> _Work task_: Starting from the line with "Click the Jun 3 date axis label", transcribe each line to the end of the records below. Copy them exactly and write nothing else.
________
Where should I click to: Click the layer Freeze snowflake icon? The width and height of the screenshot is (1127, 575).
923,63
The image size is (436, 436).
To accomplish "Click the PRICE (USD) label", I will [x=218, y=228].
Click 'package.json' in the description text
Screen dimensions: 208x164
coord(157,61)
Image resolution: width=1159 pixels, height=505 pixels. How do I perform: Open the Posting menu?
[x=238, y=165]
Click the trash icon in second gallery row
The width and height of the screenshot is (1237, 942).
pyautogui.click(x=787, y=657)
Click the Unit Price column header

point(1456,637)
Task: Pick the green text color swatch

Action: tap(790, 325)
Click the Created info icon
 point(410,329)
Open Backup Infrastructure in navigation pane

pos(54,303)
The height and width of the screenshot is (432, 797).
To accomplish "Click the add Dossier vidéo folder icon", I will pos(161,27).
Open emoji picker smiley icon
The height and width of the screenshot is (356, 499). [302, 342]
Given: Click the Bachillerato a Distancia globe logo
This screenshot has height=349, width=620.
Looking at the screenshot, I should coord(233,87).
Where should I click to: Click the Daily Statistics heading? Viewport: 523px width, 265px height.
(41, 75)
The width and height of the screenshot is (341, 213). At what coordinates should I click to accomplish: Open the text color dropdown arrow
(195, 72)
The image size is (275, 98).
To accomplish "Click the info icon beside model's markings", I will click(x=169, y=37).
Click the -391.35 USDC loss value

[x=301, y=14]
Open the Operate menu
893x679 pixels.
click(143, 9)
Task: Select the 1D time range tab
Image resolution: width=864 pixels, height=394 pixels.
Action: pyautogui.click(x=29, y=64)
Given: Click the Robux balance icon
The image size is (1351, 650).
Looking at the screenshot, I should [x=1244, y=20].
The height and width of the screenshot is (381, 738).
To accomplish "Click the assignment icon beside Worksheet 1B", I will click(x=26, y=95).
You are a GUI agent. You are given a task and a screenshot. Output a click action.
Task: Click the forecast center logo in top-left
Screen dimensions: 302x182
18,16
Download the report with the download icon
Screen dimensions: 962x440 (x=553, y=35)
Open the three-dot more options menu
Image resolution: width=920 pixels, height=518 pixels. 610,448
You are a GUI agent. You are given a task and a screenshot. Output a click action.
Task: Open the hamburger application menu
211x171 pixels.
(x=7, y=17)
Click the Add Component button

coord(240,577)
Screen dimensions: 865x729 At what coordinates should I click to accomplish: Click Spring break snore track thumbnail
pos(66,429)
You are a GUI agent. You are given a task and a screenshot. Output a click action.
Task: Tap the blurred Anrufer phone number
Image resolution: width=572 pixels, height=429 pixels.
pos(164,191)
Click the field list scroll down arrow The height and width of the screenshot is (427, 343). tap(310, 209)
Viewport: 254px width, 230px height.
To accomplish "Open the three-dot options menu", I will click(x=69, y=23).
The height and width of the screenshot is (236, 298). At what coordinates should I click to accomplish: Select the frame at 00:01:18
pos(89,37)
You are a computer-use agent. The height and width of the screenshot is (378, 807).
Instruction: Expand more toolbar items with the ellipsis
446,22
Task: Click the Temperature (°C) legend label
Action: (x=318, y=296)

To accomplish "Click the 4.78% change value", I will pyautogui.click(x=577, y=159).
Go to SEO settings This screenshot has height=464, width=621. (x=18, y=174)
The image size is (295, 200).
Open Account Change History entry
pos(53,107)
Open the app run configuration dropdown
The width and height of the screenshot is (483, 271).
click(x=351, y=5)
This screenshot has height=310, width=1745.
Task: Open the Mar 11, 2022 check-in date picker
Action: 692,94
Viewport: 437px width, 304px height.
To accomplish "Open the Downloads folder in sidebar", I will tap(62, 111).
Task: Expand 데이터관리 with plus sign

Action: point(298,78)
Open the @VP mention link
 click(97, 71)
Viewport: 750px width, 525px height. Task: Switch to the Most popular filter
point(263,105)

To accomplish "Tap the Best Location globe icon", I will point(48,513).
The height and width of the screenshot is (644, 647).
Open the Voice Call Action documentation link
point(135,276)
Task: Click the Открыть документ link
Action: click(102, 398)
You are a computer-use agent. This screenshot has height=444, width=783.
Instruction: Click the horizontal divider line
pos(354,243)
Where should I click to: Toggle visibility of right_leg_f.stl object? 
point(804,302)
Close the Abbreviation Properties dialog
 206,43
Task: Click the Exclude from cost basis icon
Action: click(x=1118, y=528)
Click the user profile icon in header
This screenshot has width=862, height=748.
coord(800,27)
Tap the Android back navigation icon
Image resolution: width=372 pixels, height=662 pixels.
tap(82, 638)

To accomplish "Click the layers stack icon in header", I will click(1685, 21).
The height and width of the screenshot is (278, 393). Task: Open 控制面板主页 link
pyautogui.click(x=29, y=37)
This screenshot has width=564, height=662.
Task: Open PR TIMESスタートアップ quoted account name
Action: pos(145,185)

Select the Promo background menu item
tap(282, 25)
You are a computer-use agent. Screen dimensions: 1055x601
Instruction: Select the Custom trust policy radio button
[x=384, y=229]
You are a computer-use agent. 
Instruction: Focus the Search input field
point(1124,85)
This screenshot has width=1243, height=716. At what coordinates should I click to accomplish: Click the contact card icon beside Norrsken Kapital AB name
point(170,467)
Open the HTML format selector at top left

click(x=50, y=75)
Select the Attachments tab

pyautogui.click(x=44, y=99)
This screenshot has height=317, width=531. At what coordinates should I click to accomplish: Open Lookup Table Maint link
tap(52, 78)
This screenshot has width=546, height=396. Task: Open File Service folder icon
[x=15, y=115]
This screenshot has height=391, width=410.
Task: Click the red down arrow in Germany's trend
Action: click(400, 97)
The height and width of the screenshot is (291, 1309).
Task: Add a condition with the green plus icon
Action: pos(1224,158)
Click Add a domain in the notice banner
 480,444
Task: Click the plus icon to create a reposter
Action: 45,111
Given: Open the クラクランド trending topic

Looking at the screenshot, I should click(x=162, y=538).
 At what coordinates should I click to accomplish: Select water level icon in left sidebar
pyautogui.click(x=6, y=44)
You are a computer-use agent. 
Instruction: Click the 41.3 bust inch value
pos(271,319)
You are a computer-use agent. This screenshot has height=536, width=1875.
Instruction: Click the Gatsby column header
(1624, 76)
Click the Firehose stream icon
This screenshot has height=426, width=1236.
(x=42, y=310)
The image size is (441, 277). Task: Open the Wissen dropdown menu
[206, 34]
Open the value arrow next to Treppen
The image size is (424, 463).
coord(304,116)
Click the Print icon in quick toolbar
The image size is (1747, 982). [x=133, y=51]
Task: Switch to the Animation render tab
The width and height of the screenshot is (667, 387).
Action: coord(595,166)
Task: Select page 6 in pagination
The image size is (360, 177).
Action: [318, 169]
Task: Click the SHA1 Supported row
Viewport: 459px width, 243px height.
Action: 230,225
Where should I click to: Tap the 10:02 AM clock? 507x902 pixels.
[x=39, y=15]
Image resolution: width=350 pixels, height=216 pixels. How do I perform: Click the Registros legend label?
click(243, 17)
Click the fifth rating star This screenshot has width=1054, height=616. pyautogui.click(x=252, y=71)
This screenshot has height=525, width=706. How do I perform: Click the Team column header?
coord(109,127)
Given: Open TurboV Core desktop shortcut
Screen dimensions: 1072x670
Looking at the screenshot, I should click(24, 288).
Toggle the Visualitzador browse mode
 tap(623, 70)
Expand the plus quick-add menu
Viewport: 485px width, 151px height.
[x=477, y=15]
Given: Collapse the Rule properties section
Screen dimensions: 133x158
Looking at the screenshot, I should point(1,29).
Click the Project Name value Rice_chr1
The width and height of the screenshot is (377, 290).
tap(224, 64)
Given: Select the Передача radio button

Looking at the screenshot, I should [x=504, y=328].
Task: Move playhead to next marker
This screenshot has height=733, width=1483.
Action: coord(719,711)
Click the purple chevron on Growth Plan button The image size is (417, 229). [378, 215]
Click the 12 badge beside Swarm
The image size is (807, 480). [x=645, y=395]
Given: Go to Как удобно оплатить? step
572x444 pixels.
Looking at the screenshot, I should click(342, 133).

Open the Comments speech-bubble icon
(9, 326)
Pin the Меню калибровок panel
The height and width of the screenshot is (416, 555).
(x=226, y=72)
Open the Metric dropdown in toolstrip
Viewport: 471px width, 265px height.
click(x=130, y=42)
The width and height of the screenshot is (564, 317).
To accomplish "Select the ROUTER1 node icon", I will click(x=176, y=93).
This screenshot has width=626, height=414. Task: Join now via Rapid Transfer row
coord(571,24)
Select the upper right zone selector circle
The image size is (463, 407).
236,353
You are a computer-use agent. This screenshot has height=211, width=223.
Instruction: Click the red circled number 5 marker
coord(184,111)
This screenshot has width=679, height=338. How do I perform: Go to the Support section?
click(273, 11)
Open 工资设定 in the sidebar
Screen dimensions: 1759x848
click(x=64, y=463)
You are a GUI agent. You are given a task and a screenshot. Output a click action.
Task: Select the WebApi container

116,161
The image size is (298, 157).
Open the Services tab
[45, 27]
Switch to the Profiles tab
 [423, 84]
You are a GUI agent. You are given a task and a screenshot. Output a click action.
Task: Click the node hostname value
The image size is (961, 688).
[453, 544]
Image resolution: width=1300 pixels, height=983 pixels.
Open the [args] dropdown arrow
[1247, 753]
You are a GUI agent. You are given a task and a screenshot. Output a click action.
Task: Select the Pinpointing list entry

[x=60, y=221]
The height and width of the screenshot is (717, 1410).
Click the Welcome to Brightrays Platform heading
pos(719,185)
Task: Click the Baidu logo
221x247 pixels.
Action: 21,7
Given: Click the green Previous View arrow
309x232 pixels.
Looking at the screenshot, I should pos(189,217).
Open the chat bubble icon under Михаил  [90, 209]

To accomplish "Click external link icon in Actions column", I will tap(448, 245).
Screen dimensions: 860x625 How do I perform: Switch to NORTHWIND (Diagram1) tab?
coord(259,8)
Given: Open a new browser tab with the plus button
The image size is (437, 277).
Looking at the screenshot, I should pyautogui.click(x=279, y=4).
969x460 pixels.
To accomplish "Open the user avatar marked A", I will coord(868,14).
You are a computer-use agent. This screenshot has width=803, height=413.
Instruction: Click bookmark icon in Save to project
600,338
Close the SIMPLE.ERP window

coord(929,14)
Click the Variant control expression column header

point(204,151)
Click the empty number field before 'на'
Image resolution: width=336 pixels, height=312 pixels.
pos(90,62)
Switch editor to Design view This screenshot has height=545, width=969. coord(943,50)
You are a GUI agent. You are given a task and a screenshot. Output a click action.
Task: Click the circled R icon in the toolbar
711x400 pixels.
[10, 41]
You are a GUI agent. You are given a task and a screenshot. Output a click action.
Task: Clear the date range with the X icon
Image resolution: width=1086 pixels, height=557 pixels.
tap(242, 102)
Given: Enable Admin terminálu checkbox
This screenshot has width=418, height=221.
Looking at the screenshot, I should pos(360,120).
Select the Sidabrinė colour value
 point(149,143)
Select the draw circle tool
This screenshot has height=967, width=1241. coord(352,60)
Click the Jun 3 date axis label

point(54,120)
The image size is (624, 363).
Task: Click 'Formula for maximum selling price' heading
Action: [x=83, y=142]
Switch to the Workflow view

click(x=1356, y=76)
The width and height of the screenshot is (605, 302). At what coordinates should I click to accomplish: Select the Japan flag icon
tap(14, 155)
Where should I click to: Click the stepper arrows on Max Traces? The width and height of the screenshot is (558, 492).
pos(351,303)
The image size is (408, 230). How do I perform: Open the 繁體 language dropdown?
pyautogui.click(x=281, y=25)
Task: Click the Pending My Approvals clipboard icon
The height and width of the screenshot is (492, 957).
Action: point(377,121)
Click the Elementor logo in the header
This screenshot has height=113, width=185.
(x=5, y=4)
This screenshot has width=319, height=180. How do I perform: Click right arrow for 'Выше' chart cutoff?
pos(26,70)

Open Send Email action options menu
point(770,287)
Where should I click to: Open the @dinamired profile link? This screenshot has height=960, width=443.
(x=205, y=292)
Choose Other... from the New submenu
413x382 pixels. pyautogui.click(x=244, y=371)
________
> _Answer to this problem_:
Click the Jun 3 date axis label

point(54,120)
The image size is (624, 363).
Task: Click 'Formula for maximum selling price' heading
Action: [x=83, y=142]
Switch to the Workflow view

click(x=1356, y=76)
The width and height of the screenshot is (605, 302). At what coordinates should I click to accomplish: Select the Japan flag icon
tap(14, 155)
Where should I click to: Click the stepper arrows on Max Traces? The width and height of the screenshot is (558, 492).
pos(351,303)
The image size is (408, 230). How do I perform: Open the 繁體 language dropdown?
pyautogui.click(x=281, y=25)
Task: Click the Pending My Approvals clipboard icon
The height and width of the screenshot is (492, 957).
Action: point(377,121)
Click the Elementor logo in the header
This screenshot has height=113, width=185.
(x=5, y=4)
This screenshot has width=319, height=180. How do I perform: Click right arrow for 'Выше' chart cutoff?
pos(26,70)

Open Send Email action options menu
point(770,287)
Where should I click to: Open the @dinamired profile link? This screenshot has height=960, width=443.
(x=205, y=292)
Choose Other... from the New submenu
413x382 pixels. pyautogui.click(x=244, y=371)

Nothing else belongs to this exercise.